Stored data entries
• • • • • • •

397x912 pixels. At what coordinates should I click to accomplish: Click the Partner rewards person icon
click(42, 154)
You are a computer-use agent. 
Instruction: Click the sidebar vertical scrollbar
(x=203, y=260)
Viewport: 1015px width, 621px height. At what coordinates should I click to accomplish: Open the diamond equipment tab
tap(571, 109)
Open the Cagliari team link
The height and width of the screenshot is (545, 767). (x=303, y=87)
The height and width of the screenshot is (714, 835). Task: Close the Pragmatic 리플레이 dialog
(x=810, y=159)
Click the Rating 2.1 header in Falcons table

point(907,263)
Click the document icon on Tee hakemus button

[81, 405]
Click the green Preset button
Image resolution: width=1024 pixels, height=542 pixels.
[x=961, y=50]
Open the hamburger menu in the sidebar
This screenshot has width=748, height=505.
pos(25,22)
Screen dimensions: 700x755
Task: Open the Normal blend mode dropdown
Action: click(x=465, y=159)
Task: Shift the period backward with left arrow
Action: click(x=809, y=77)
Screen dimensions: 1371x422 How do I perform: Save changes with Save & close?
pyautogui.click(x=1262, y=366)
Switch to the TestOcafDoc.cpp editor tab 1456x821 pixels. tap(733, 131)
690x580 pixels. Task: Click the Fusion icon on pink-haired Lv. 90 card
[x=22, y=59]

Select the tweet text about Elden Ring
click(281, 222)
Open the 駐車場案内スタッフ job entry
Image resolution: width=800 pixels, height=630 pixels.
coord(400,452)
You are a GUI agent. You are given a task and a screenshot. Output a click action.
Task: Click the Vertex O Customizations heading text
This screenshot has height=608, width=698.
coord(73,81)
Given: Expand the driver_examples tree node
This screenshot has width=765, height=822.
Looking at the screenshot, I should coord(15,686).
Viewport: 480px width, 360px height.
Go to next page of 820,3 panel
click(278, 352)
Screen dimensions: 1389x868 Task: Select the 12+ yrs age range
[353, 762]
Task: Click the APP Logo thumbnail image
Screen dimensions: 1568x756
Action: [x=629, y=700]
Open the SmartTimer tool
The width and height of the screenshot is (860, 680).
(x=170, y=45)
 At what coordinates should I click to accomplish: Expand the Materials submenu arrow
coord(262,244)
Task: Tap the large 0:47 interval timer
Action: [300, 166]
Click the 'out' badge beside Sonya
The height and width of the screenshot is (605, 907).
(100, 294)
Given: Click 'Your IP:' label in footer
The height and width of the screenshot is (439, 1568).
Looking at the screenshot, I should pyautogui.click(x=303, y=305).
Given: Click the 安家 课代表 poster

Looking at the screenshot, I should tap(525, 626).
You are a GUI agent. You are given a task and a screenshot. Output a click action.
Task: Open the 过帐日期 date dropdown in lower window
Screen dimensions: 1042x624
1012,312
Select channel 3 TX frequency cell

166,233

• • • • • • •

Every record shown above should be given back exactly.

397x912 pixels. At what coordinates should I click to accomplish: Click the Partner rewards person icon
click(42, 154)
You are a computer-use agent. 
Instruction: Click the sidebar vertical scrollbar
(x=203, y=260)
Viewport: 1015px width, 621px height. At what coordinates should I click to accomplish: Open the diamond equipment tab
tap(571, 109)
Open the Cagliari team link
The height and width of the screenshot is (545, 767). (x=303, y=87)
The height and width of the screenshot is (714, 835). Task: Close the Pragmatic 리플레이 dialog
(x=810, y=159)
Click the Rating 2.1 header in Falcons table

point(907,263)
Click the document icon on Tee hakemus button

[81, 405]
Click the green Preset button
Image resolution: width=1024 pixels, height=542 pixels.
[x=961, y=50]
Open the hamburger menu in the sidebar
This screenshot has width=748, height=505.
pos(25,22)
Screen dimensions: 700x755
Task: Open the Normal blend mode dropdown
Action: click(x=465, y=159)
Task: Shift the period backward with left arrow
Action: click(x=809, y=77)
Screen dimensions: 1371x422 How do I perform: Save changes with Save & close?
pyautogui.click(x=1262, y=366)
Switch to the TestOcafDoc.cpp editor tab 1456x821 pixels. tap(733, 131)
690x580 pixels. Task: Click the Fusion icon on pink-haired Lv. 90 card
[x=22, y=59]

Select the tweet text about Elden Ring
click(281, 222)
Open the 駐車場案内スタッフ job entry
Image resolution: width=800 pixels, height=630 pixels.
coord(400,452)
You are a GUI agent. You are given a task and a screenshot. Output a click action.
Task: Click the Vertex O Customizations heading text
This screenshot has height=608, width=698.
coord(73,81)
Given: Expand the driver_examples tree node
This screenshot has width=765, height=822.
Looking at the screenshot, I should coord(15,686).
Viewport: 480px width, 360px height.
Go to next page of 820,3 panel
click(278, 352)
Screen dimensions: 1389x868 Task: Select the 12+ yrs age range
[353, 762]
Task: Click the APP Logo thumbnail image
Screen dimensions: 1568x756
Action: [x=629, y=700]
Open the SmartTimer tool
The width and height of the screenshot is (860, 680).
(x=170, y=45)
 At what coordinates should I click to accomplish: Expand the Materials submenu arrow
coord(262,244)
Task: Tap the large 0:47 interval timer
Action: [300, 166]
Click the 'out' badge beside Sonya
The height and width of the screenshot is (605, 907).
(100, 294)
Given: Click 'Your IP:' label in footer
The height and width of the screenshot is (439, 1568).
Looking at the screenshot, I should pyautogui.click(x=303, y=305).
Given: Click the 安家 课代表 poster

Looking at the screenshot, I should tap(525, 626).
You are a GUI agent. You are given a task and a screenshot. Output a click action.
Task: Open the 过帐日期 date dropdown in lower window
Screen dimensions: 1042x624
1012,312
Select channel 3 TX frequency cell

166,233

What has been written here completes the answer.